§ **WHAT TO DO**:
Going through the entries below, find how many lines hold "target", then give that number alone.

------ SOURCE MATERIAL

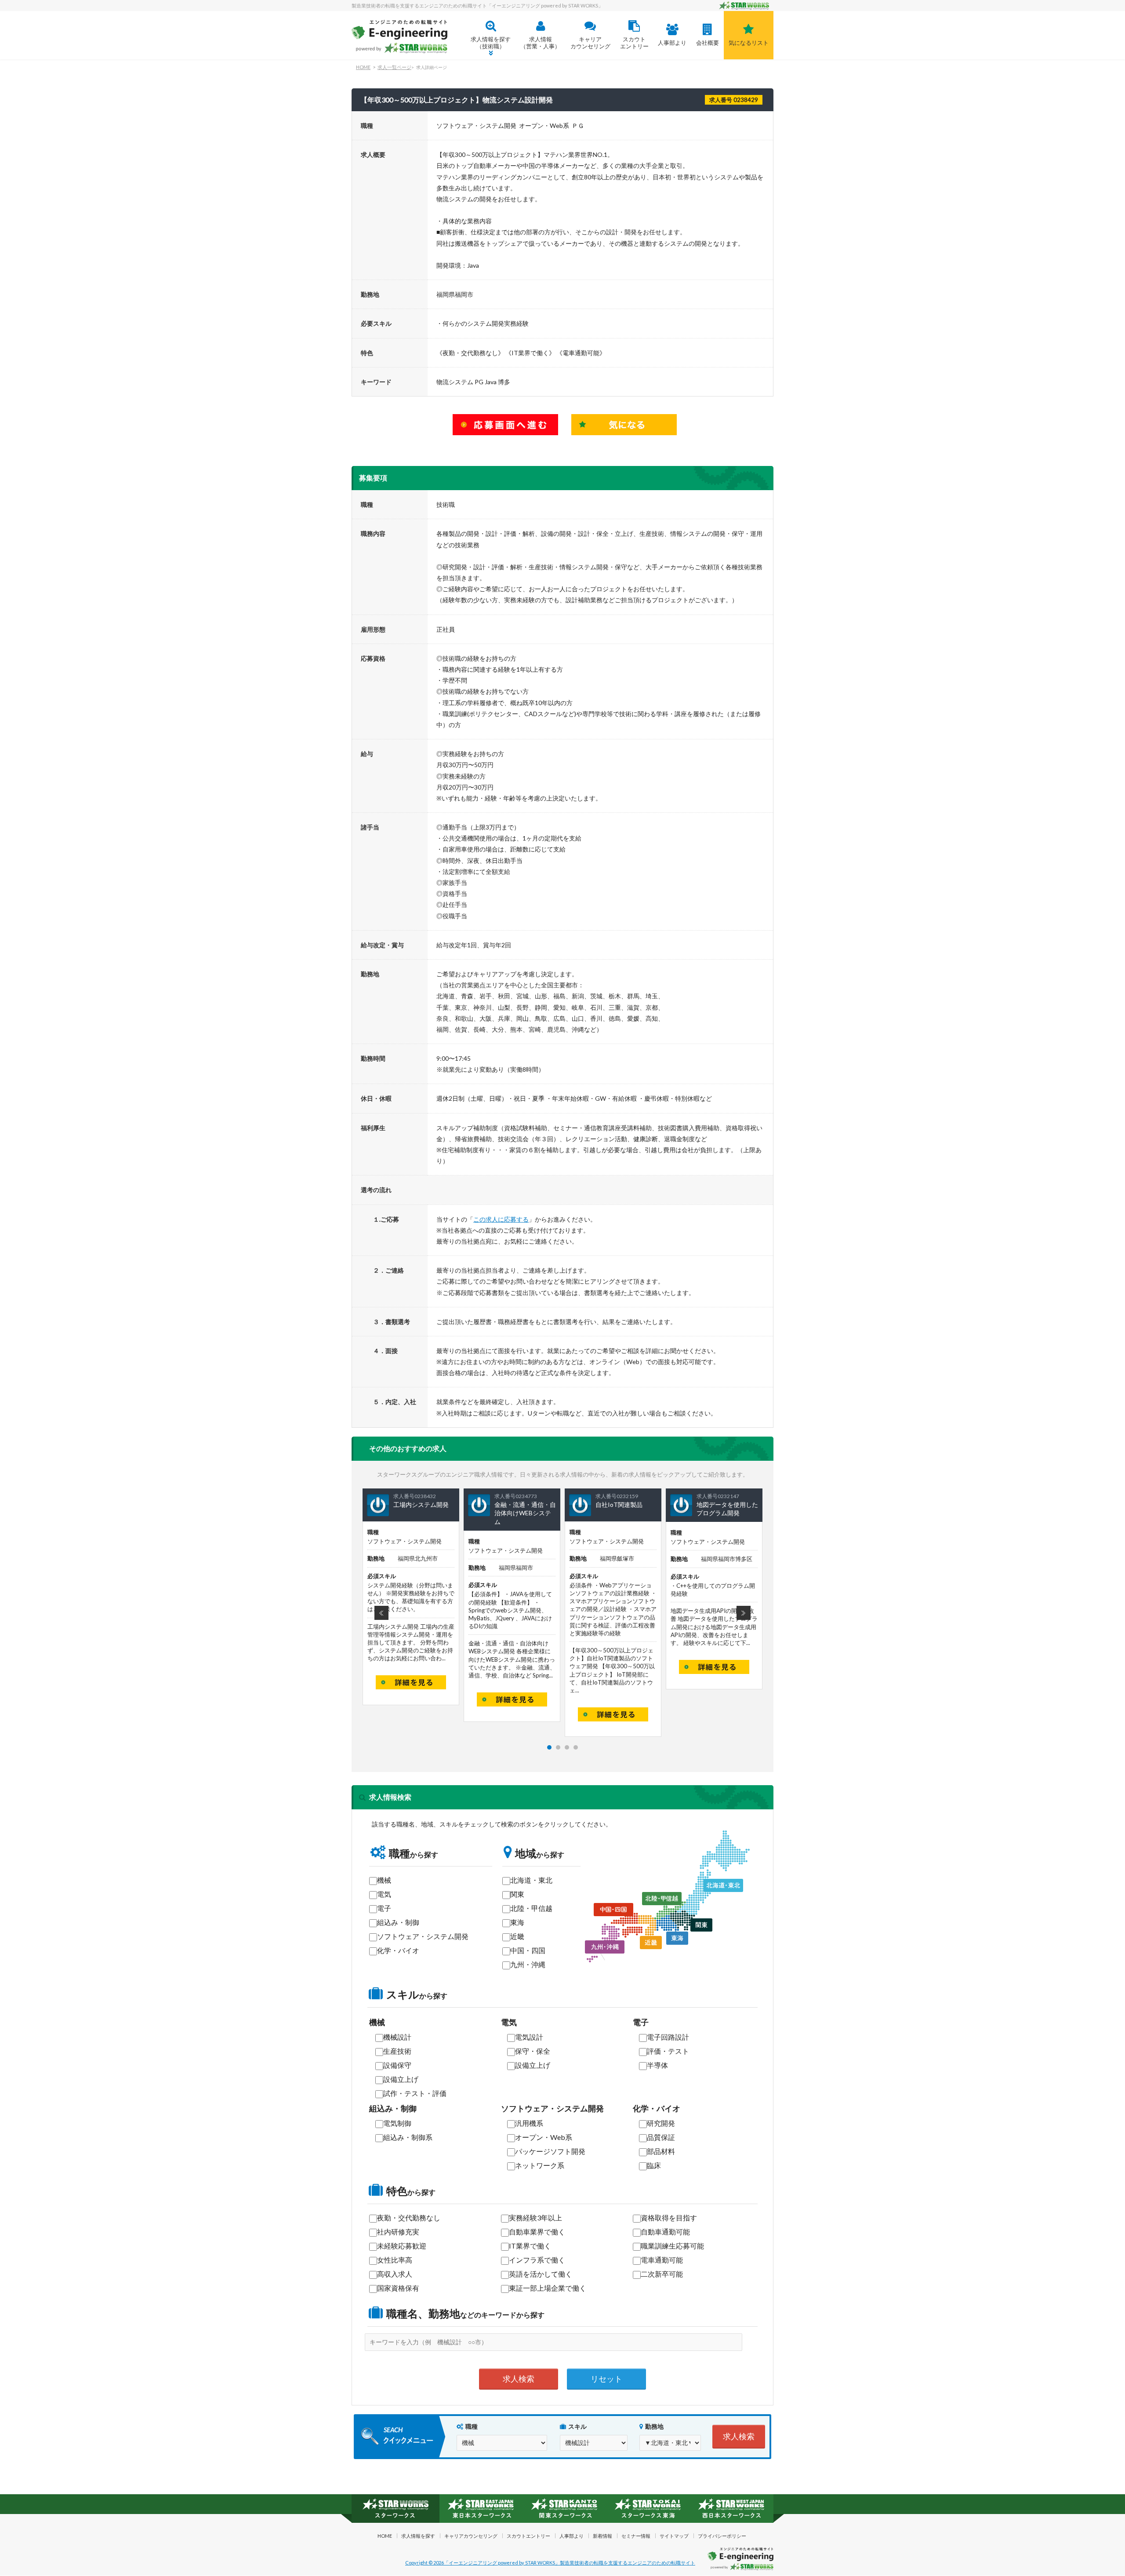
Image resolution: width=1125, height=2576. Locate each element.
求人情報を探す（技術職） (491, 43)
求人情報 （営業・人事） (540, 43)
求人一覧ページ (394, 67)
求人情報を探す (418, 2536)
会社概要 (707, 42)
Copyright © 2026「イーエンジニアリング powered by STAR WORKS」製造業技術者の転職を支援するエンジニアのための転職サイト (550, 2562)
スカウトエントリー (634, 43)
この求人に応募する (501, 1219)
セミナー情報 (635, 2536)
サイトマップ (674, 2536)
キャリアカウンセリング (590, 43)
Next (744, 1613)
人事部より (672, 42)
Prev (381, 1613)
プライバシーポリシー (722, 2536)
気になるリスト (749, 42)
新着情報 (602, 2536)
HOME (363, 67)
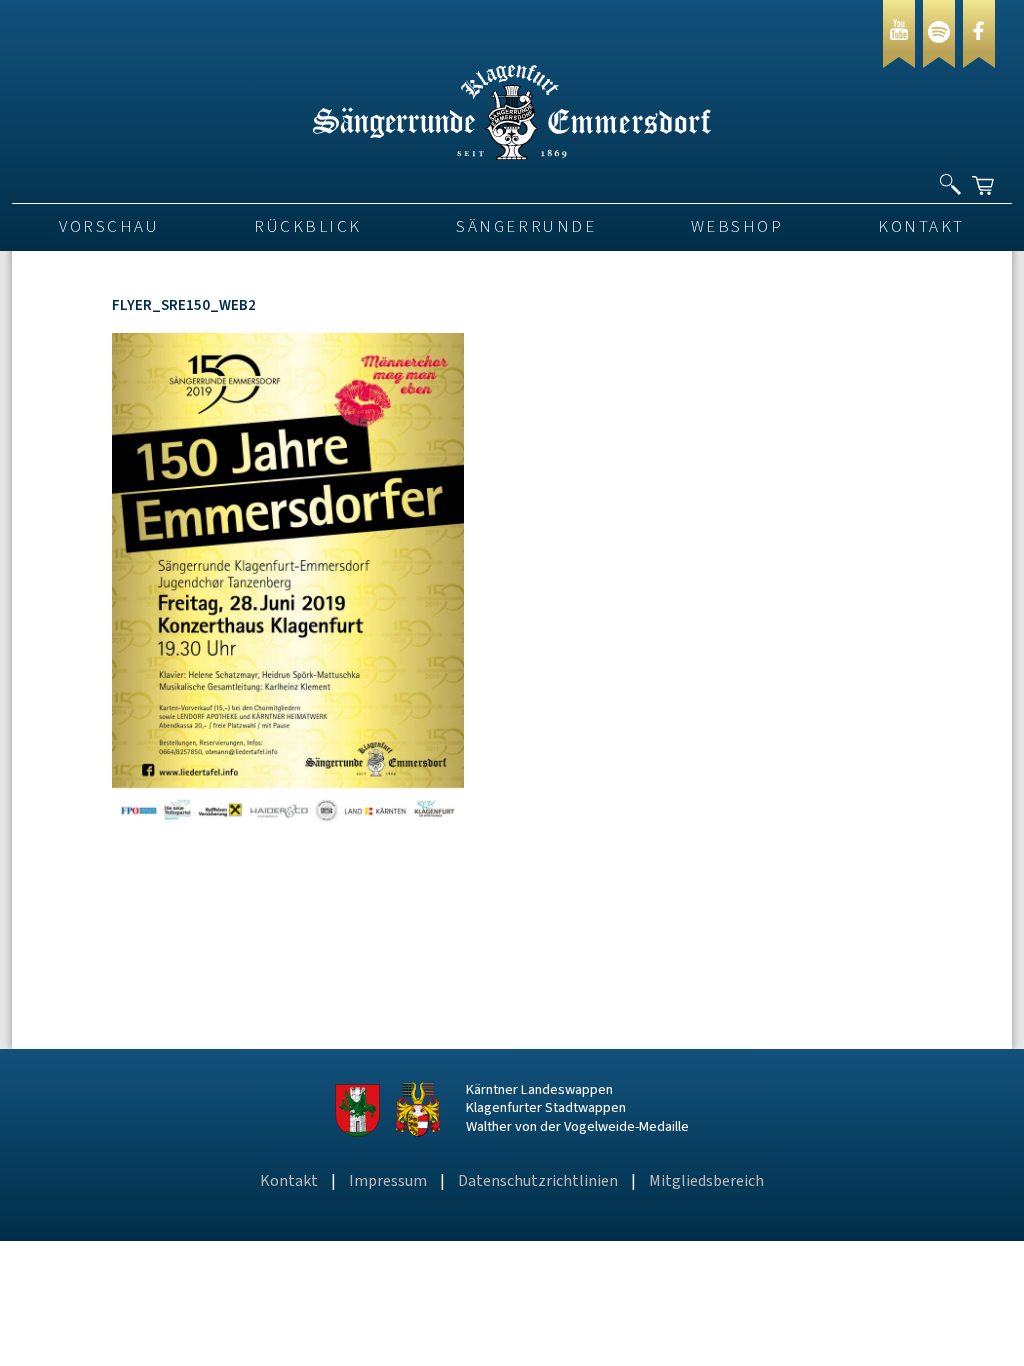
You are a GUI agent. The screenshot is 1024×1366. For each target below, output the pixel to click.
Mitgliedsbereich (706, 1181)
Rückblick (308, 227)
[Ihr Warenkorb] (985, 177)
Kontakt (921, 227)
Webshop (737, 227)
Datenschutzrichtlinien (538, 1181)
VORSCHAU (109, 227)
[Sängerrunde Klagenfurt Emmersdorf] (512, 155)
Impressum (388, 1181)
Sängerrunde (526, 227)
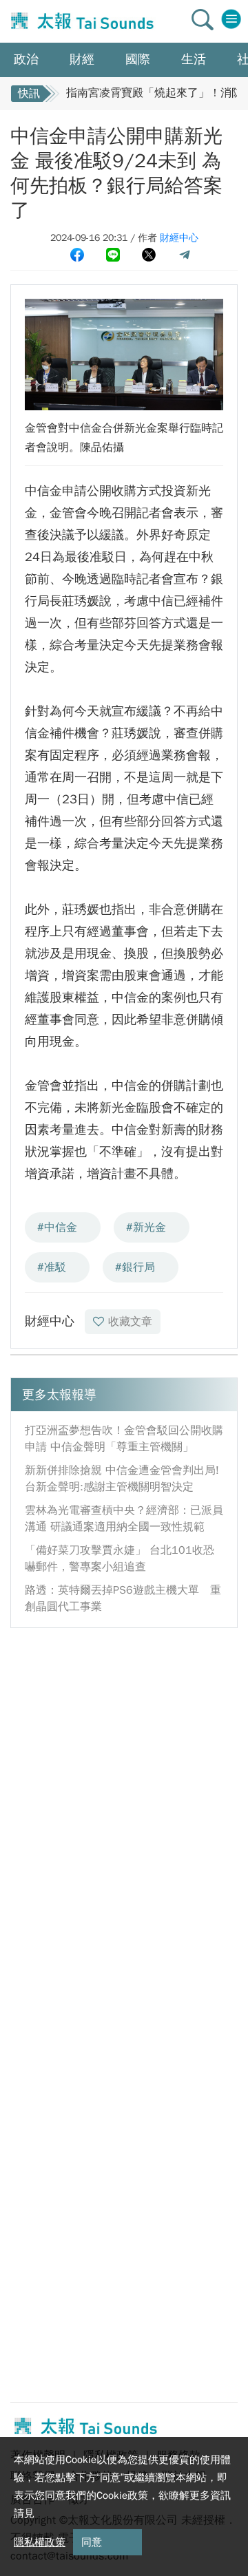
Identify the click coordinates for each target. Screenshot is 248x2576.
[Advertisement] (124, 1766)
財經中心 (179, 238)
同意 (91, 2542)
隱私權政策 (39, 2542)
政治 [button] (26, 59)
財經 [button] (82, 59)
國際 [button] (137, 59)
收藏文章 (130, 1322)
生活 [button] (193, 59)
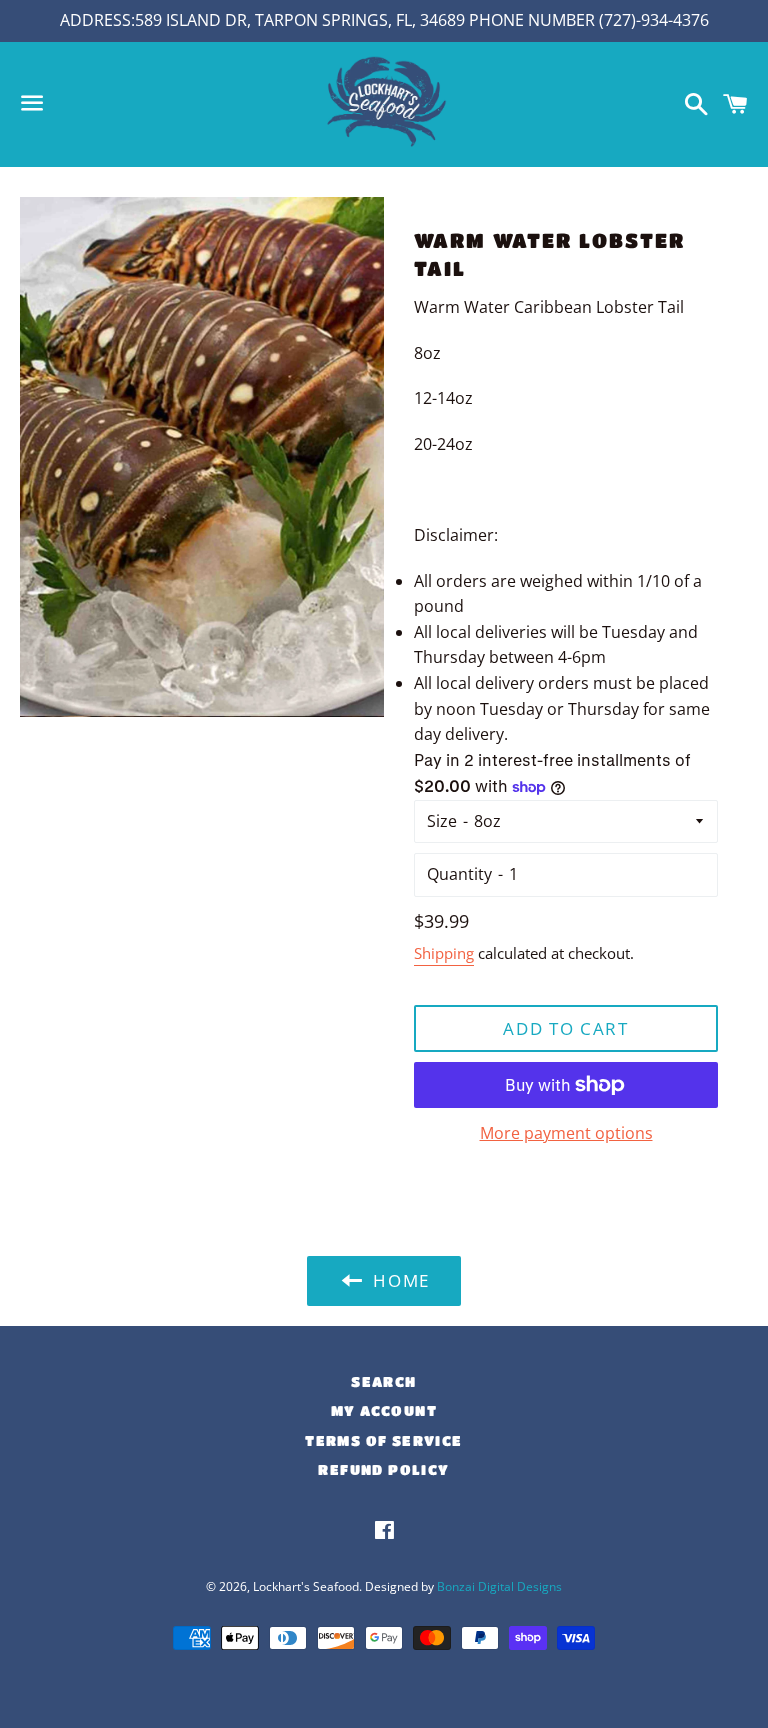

------------

§ **WRITTEN REPLY**:
2